Como si no pudiera ser, el líder, amado Secretario General, cae, no una sino dos veces. Stalin recibe una nota amenazadora de una pianista, Maria Yudina (Olga Kurylenko), dentro de la (re)grabación en vinilo del concierto que se acaba de emitir por la radio. Le da un ataque al corazón que lo deja tieso y meado sobre la alfombra de su despacho. La risa se apaga... Los guardias oyen algo pero temerosos de interrumpir al líder, ni se inmutan y permanecen impertérritos hasta que aparece Lavrenti —tan bello el nombre de pila como criminal y depravado el personaje— Beria (Simon Russell Beale), quien anticipa las disensiones entre los Ministros del Consejo, antes Comisarios del pueblo, y recela de Nikita —bonito nombre para una asesina— Jrushchov (Steve Buscemi).

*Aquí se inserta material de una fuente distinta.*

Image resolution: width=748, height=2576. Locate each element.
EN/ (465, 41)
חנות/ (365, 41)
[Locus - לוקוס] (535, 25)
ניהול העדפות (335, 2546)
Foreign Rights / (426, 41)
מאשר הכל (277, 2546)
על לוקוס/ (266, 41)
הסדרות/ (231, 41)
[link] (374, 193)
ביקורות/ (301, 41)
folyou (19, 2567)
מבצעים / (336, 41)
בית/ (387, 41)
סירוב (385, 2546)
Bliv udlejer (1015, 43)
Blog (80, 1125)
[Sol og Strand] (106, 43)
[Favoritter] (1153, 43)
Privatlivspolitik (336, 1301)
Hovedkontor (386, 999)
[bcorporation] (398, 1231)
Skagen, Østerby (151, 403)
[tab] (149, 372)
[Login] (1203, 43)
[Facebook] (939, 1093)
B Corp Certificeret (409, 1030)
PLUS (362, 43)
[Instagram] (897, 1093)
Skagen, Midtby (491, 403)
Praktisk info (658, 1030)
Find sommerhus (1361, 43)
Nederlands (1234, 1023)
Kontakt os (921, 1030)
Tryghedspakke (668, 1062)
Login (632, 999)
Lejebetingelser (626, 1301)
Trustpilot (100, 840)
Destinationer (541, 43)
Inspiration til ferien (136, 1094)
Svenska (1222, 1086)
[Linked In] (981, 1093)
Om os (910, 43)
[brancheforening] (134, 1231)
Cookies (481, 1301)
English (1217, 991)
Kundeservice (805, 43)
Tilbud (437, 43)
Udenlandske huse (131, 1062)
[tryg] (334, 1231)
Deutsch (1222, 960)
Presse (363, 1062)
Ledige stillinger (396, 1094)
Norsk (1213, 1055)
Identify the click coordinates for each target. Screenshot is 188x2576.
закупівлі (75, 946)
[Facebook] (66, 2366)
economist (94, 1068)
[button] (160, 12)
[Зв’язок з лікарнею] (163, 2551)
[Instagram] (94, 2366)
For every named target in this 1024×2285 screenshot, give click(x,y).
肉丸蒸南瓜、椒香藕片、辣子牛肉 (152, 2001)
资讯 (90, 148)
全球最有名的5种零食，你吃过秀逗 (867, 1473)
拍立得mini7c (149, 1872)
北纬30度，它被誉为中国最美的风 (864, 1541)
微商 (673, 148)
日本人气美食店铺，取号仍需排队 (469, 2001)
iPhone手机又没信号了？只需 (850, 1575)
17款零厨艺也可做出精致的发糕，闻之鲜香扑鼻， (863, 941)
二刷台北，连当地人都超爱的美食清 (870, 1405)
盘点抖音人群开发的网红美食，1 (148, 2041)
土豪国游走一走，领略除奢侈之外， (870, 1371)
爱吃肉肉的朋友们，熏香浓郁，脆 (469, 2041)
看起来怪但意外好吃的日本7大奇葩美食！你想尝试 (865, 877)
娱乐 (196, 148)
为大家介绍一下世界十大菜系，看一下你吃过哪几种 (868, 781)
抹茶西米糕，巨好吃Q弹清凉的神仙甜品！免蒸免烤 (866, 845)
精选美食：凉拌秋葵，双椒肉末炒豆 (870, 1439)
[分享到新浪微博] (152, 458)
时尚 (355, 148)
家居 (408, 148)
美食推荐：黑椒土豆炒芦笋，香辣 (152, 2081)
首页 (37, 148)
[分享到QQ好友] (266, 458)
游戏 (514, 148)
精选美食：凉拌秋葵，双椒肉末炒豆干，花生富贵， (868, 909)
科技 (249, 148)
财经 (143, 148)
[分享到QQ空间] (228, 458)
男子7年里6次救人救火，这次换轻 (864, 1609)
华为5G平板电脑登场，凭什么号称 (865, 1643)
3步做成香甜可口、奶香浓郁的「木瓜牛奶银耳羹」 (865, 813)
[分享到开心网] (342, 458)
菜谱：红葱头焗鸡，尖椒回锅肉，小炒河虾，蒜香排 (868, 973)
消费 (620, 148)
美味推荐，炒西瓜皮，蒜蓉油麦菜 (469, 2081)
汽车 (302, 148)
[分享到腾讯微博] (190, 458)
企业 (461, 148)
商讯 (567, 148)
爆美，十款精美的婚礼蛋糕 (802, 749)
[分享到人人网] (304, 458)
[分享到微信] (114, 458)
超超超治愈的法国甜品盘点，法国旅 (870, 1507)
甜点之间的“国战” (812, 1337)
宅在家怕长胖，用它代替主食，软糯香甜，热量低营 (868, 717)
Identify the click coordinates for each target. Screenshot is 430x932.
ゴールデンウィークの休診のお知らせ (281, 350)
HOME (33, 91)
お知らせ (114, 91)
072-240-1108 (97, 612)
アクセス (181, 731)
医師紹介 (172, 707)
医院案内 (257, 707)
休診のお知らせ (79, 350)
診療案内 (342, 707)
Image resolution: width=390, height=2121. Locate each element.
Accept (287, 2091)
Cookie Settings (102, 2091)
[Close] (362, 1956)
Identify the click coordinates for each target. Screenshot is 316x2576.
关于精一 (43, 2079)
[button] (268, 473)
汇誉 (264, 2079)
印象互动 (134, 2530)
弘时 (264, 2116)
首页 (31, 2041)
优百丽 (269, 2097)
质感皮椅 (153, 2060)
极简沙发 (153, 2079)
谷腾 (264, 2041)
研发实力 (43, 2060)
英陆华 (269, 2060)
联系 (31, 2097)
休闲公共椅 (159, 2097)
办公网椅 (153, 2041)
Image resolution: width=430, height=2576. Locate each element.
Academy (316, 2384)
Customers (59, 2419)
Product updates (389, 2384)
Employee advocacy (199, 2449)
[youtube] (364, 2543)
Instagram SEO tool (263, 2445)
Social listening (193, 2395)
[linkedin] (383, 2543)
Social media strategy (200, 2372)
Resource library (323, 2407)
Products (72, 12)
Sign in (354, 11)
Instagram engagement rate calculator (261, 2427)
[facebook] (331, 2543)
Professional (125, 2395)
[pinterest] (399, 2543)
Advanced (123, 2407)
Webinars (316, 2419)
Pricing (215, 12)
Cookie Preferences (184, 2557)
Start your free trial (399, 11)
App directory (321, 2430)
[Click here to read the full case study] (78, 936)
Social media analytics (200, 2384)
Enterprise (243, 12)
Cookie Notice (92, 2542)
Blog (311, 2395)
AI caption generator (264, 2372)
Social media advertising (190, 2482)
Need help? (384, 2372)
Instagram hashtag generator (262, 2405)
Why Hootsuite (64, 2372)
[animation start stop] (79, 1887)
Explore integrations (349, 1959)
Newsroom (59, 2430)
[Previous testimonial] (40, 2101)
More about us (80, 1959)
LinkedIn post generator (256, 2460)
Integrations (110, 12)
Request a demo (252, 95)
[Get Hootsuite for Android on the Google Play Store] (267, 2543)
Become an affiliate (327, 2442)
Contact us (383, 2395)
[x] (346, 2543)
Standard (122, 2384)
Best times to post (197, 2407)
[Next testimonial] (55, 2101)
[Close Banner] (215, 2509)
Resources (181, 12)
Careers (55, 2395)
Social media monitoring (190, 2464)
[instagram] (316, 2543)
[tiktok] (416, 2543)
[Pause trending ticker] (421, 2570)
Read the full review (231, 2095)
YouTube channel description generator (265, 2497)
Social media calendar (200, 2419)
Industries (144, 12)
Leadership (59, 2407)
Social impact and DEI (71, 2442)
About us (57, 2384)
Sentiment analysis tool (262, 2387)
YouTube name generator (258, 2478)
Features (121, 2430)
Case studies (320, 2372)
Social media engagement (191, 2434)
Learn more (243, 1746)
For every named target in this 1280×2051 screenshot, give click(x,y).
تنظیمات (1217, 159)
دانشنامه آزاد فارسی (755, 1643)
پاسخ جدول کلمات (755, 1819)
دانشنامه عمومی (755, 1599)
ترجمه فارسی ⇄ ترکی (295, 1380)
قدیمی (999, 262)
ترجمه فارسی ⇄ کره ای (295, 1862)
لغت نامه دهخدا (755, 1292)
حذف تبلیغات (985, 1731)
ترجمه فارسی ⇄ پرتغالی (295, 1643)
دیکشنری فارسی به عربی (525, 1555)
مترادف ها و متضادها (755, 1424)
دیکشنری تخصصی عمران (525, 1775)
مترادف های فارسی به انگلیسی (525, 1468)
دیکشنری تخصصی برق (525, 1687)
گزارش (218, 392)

Con la muerte definitiva de Stalin se inicia una pugna que sitúa a Georgi Malenkov (Jeffrey Tambor), pusilánime, vanidoso, en el poder como títere de Beria pero Jrushchov convence al resto de la cúpula —entre ellos el resuelto y testosterónico Gueorgui Zhúkov (Jason Isaacs), héroe militar de la 2ª Guerra Mundial condenado al ostracismo por Stalin— de las intenciones de éste y de que ahora toca purgar al estalinismo.
La película es una sátira sobre el poder, la vanidad y la incompetencia que mezcla dosis de surrealismo berlanguiano —conversaciones, el traslado del cuerpo de Stalin de la alfombra al sofá, la organización del funeral—, tacos, bromas y gestos chabacanos, ironía, mala leche, pecados capitales y traumas griegos —Svetlana (Andrea Riseborough), hija de Stalin, padece Complejo de Electra—. Coral y de menos a más en intensidad, el espectador es susceptible de perderse en la ruta hacia el éxtasis sensorial. Contribuyen a ello, sobre todo, las interpretaciones pero como ya sucediera en InThe Loop (2009), Iannucci es tan profuso que no deja pausa para la carcajada, lo cual no desmerece pero cuadra un poco el círculo.
Resuelta de manera expeditiva, aunque en 1953 ya se supiera del Polonio 210—elemento de la tabla periódica de número atómico 84 descubierto por Marie Curie en 1989 al que se le atribuyó este nombre en honor a Polonia, en aquel tiempo tierra dividida y bajo regímenes imperiales—, el eco de la cinta resuena en la actualidad a través de la desaparición de centenares de periodistas y ataques a políticos que, como Alexéi Navalny, critican la corrupción y la intransigencia del gobierno de Putin.